Les retours de mes tournées diocésaines le dimanche soir sont à chaque fois des temps forts d’action de grâce et de jubilation. Je médite souvent cette parole d’Isaïe que nous avons entendu dans la première lecture du 7° dimanche du temps ordinaire (Année B) : "Ne vous souvenez plus d’autrefois, ne songez plus au passé. Voici que je fais un monde nouveau : il germe déjà, ne le voyez-vous pas ? Oui, je vais faire passer une route dans le désert, de fleuves dans les lieux arides". Is 43/18-19.
On va sans doute me reprocher un optimisme excessif, voire irréaliste !!
J’ai toutefois conscience de la dure réalité et des conditions d’exercice difficiles de la mission dans tous les secteurs de la vie du diocèse.
Mais ce dont je veux témoigner c’est que malgré ces difficultés, la capacité d’engagements, d’initiatives et d’actions ne font pas défaut à notre église diocésaine. Si j’en avais douté une seule seconde, je ne crois pas que je l’aurais engagée dans cette aventure synodale.
D’autre part, il ne faut pas que les obstacles réels que nous rencontrons soient comme l’arbre qui masque la forêt où apparaissent déjà, sous l’action de l’Esprit Saint, les nouvelles pousses prometteuses, porteuses d’Espérance et d’avenir.
La « sinistrose » n’est pas de mise chez les chrétiens habitués par leur Maître aux matins nouveaux de Pâques et de Pentecôte, de Résurrection et de Souffle prophétique !!
IV-PARTIR :
Alors, je crois que nous somme prêts maintenant pour aller plus loin dans la première étape de notre démarche synodale (REFLECHIR) : "Levons les yeux et regardons : les champs sont blancs pour la moisson". Jn 4/35.
• La parole a été donnée à toutes celles et ceux qui ont voulu la prendre par le biais de l’enquête. Le total impressionnant des réponses a : permis de dégager des constats, des pistes de réflexion et des questions pour la rédaction des 17 fiches synodales.
• Les conseils de doyenné nouvellement formés ou en voie de formation, joueront un rôle capital dans :
la répartition des fiches (paroisses, mouvements)
l’accompagnement de la réflexion synodale,
le travail de synthèse.
• La synthèse générale de chaque fiche permettra aux assemblées synodales qui se réuniront au cours de l’année 2007 de discerner, présenter et proposer un chantier missionnaire réaliste à ouvrir pour chaque fiche.
V-CONCLUSION :
Pour conclure cette lettre, je reprends volontiers ce que je vous écrivais pour le Carême 2005 : "Cette aventure, je propose que nous la tentions en Eglise, c’est à dire tous ensemble, en resserrant nos liens de communion, de fraternité, en nous mettant en état de prière qui est la source et le point d’appui de toute mission en vue d’annoncer l’Evangile". (Lettre Pastorale pour le Carême 2005, p.7)
En terminant, je me tourne vers Notre-Dame de Rocamadour, car nous avons besoin du soutien de sa prière et de sa protection maternelle pour partir ensemble sur ce chemin synodal diocésain.
Marie connaît mieux que quiconque Son Fils.
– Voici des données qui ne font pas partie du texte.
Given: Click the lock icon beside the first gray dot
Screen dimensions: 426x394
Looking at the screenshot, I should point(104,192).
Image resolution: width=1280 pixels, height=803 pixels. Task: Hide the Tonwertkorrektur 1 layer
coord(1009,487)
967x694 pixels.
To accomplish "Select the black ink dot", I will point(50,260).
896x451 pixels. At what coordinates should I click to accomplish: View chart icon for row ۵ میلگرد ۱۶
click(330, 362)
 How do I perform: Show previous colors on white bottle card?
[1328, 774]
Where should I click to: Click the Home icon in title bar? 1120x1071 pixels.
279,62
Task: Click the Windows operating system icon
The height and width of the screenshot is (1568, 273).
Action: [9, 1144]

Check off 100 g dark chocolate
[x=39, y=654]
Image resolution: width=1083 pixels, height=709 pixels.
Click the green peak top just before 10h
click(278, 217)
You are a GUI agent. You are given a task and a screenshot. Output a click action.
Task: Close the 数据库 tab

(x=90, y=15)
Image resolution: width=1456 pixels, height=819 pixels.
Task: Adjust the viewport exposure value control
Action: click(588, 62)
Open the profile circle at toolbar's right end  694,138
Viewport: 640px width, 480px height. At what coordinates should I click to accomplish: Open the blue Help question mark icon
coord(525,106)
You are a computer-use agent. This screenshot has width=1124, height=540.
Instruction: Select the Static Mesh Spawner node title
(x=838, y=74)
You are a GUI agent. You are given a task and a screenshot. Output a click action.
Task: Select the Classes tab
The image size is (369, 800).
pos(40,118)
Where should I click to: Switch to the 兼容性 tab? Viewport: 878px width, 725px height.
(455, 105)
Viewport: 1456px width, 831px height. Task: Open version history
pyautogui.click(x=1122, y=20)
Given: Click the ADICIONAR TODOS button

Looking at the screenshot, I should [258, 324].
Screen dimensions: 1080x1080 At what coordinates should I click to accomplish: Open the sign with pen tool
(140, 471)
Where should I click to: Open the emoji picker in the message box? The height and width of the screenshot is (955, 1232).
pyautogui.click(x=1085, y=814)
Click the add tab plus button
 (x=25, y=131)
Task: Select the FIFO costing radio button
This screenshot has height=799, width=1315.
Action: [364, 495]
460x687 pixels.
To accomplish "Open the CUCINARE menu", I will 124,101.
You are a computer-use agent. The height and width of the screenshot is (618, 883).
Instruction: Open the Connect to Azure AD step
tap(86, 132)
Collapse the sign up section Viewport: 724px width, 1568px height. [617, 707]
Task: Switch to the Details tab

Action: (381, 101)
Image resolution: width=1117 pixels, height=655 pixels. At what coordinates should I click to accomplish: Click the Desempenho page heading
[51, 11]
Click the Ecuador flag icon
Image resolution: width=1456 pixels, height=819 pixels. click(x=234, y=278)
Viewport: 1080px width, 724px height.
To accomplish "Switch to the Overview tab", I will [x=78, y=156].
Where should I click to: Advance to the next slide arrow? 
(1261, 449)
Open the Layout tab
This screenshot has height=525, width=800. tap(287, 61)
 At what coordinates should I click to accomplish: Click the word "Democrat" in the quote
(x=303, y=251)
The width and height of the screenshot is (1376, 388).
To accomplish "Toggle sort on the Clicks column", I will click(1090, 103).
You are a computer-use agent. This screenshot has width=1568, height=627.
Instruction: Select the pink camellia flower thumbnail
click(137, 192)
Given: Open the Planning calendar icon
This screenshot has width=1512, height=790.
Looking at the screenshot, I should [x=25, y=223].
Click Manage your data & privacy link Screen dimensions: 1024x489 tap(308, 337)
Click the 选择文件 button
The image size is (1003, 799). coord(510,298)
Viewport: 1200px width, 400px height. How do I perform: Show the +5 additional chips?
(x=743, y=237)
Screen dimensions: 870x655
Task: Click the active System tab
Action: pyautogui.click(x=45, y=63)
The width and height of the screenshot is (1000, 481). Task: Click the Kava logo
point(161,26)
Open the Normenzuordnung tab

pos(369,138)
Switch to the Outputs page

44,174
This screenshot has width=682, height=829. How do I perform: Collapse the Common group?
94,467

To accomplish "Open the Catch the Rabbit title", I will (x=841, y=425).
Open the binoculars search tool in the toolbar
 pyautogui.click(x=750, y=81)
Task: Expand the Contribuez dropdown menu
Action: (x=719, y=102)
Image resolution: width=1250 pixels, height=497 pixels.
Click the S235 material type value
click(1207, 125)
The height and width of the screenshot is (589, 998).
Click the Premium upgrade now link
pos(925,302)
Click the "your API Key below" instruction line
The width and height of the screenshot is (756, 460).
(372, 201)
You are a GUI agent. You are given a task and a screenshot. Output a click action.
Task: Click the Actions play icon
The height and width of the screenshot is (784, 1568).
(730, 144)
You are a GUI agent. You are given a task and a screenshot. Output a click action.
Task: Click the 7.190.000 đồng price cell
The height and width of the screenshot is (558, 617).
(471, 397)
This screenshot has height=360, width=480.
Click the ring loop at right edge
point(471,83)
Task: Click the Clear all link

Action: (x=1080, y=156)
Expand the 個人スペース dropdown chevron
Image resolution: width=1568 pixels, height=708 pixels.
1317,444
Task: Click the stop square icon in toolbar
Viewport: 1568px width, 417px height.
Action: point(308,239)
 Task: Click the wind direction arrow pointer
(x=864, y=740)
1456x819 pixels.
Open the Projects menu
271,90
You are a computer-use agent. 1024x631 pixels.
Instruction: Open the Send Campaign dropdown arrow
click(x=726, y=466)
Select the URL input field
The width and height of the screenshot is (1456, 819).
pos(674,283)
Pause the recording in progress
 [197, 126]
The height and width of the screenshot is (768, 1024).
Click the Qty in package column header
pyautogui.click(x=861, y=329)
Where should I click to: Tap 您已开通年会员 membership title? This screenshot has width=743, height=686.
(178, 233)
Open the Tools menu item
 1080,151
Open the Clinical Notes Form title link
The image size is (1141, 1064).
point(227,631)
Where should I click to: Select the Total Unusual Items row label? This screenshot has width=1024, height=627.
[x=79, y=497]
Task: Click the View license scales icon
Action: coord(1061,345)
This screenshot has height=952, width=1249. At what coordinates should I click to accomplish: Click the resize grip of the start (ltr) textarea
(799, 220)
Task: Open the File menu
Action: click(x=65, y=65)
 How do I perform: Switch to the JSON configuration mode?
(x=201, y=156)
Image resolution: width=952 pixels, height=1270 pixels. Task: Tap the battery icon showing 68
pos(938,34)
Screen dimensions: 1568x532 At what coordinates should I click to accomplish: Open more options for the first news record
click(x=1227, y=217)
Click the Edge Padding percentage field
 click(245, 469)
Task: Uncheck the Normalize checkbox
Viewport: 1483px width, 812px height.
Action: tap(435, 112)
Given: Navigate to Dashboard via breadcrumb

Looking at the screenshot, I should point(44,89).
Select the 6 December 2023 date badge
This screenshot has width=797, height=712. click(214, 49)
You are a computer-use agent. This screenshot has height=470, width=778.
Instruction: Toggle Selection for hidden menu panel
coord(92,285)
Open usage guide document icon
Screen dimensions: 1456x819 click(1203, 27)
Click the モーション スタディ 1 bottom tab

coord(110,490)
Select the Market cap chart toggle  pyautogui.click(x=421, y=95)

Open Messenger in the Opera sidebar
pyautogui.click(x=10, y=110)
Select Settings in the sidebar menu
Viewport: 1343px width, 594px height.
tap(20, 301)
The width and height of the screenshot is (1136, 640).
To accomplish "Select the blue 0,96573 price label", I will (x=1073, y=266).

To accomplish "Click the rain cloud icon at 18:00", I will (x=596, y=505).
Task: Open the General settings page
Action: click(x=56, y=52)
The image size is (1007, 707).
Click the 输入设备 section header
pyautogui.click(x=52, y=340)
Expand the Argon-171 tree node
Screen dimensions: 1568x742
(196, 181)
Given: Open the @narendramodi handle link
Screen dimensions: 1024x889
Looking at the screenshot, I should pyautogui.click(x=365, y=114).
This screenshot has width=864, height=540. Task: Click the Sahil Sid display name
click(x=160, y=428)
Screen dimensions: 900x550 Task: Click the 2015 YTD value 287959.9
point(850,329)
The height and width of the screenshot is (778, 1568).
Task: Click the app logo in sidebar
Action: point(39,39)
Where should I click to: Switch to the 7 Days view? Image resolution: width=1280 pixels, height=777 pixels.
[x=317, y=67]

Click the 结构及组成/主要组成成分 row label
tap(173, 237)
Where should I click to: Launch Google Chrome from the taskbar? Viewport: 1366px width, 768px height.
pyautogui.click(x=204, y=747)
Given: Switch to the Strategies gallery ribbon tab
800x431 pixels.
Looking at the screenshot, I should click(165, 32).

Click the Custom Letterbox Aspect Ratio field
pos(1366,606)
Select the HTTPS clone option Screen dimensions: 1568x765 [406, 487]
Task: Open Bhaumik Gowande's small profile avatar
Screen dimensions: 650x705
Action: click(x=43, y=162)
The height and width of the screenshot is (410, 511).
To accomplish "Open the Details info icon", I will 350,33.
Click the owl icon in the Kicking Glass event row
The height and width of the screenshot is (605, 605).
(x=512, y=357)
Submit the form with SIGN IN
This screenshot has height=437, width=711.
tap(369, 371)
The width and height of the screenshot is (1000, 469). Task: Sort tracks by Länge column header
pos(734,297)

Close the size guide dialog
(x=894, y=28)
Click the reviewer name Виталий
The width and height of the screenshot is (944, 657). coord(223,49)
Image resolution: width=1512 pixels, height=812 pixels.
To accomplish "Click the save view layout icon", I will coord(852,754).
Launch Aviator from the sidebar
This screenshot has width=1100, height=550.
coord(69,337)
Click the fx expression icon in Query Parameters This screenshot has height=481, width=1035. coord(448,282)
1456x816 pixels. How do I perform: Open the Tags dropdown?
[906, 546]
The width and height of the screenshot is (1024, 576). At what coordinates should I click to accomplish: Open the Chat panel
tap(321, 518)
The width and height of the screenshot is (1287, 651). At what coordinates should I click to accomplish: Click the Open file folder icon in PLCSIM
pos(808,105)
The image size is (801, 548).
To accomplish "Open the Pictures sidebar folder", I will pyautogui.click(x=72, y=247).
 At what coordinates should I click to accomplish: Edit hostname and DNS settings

Elle l’a porté en elle pour nous le donner. Elle sait tout ce qu’Il a fait pour nous et ce qu’Il attend de nous.
Avec les mots plein de douceur et de tendresse d’une mère, elle guidera notre marche et notre réflexion, elle nous encouragera et nous soutiendra de tout son amour, pour mener à bien l’oeuvre que le Seigneur nous confie pour l’annonce et le service de l’Evangile en terre Quercynoise.